═════ STUDY TEXT

Hair: men bemoan its loss and women fret over its appearance. For decades during the 20th Century, women were enamored by the so-called permanent wave. The most common process for assuring permanency of a hairstyle obtained at the beauty parlor involved a chemical process involving thioglycolate. See, Permanent Wave: Chem-mystery of Curl.
Although this process was used, not to remove hair, but to beautify it, by extension, a closely related process has been used to eliminate hair that grows¹ in undesired places. Notice this chemical reaction that occurs when thioglycolate is used to remove hair².
2 HOOC-CH₂-SH + R-S-S-R → HOOC-CH₂-S-S-CH₂-COOH + 2 R-SH
The above reaction reads: two thioglycolic acid molecules plus one cystine (disulfide hair bond) produces two dithioglycolic acid molecules and two cysteine molecules. To better understand the reaction, see the image.
Thioglycolate Hair Remover
It is the breaking of the disulfide bonds in hair protein that promotes the hair disintegration. As footnote 2 tells us, calcium hydroxide or something similar may be present to raise pH. Calcium hydroxide, itself, exhibits depilatory properties.

══════════
═════ SOURCE DATA

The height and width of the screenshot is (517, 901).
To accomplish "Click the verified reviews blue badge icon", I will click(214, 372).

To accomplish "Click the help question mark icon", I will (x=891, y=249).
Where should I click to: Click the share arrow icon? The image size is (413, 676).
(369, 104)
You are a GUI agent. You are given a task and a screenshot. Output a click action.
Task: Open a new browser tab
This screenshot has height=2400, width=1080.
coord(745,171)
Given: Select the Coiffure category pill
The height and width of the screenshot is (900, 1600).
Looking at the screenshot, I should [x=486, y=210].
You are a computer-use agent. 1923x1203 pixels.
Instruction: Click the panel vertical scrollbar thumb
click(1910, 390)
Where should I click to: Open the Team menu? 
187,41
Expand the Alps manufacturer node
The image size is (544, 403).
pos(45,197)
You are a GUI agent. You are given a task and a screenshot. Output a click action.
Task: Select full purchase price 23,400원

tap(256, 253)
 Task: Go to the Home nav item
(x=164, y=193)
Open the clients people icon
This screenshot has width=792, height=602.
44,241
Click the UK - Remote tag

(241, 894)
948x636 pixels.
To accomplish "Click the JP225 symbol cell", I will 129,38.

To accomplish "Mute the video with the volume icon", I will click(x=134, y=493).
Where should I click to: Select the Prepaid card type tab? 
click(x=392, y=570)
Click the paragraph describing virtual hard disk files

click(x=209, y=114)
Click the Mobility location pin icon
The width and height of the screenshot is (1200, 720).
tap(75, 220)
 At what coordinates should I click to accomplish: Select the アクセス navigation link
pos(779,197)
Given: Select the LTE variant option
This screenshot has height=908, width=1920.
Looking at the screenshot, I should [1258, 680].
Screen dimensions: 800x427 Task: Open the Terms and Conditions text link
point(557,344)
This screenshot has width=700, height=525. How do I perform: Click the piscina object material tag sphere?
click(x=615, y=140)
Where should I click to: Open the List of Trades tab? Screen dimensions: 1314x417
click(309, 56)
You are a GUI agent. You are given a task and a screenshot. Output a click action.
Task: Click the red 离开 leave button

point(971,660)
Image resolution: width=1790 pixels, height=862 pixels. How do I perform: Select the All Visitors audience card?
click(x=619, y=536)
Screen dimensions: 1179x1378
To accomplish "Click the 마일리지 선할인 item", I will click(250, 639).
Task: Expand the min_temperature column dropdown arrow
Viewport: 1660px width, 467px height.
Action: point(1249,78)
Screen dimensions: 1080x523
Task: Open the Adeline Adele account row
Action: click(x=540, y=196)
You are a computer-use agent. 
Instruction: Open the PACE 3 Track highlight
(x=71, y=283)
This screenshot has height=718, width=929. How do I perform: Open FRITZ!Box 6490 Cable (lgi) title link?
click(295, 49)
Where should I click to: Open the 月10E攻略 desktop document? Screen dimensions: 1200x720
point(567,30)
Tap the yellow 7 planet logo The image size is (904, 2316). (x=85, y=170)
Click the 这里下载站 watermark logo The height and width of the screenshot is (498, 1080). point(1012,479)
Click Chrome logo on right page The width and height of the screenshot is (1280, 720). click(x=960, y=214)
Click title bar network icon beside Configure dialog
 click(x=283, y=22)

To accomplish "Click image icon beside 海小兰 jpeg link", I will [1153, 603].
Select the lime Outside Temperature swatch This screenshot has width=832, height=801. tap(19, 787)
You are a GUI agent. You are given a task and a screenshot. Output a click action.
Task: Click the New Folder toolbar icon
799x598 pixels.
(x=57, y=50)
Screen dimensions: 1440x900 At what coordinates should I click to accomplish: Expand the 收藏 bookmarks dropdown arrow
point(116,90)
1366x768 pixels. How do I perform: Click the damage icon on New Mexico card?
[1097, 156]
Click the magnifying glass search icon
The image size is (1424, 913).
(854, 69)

══════════

## SET OF TASKS:
a) In the thioglycolate hair-removal text, do these statements agree with it: (i) calcium hydroxide can remove hair on its own; (ii) the reaction yields a single cysteine molecule; (iii) hair disintegrates because disulfide bonds in hair protein are broken? Answer yes or no for each and quote the words of the text that settle it.
b) List every molecule named in the sentence of the thioglycolate hair-removal text that reads out the chemical equation.
c) Write the next part of the thioglycolate hair-removal text, starting after its last sentence.

## SOLVED TASKS:
a)
(i) Yes: "Calcium hydroxide, itself, exhibits depilatory properties."
(ii) No: "produces two dithioglycolic acid molecules and two cysteine molecules"
(iii) Yes: "It is the breaking of the disulfide bonds in hair protein that promotes the hair disintegration."

b) thioglycolic acid, cystine, dithioglycolic acid, cysteine

c)
Hair disintegration in such products takes only a number of minutes, dissolving the hair down into the follicle. Its action is not permanent. Hair begins to grow back shortly after treatment.
1 As to whether hair can actually be said to grow, hair is not alive. Although it is not in the strictest sense entirely correct to say hair grows, neither is it entirely correct to call it waste disposal.
2 In actuality, it is usually calcium thioglycolate, not thioglycolic acid that is used. Also extra calcium in the form of calcium hydroxide may be present, to increase pH.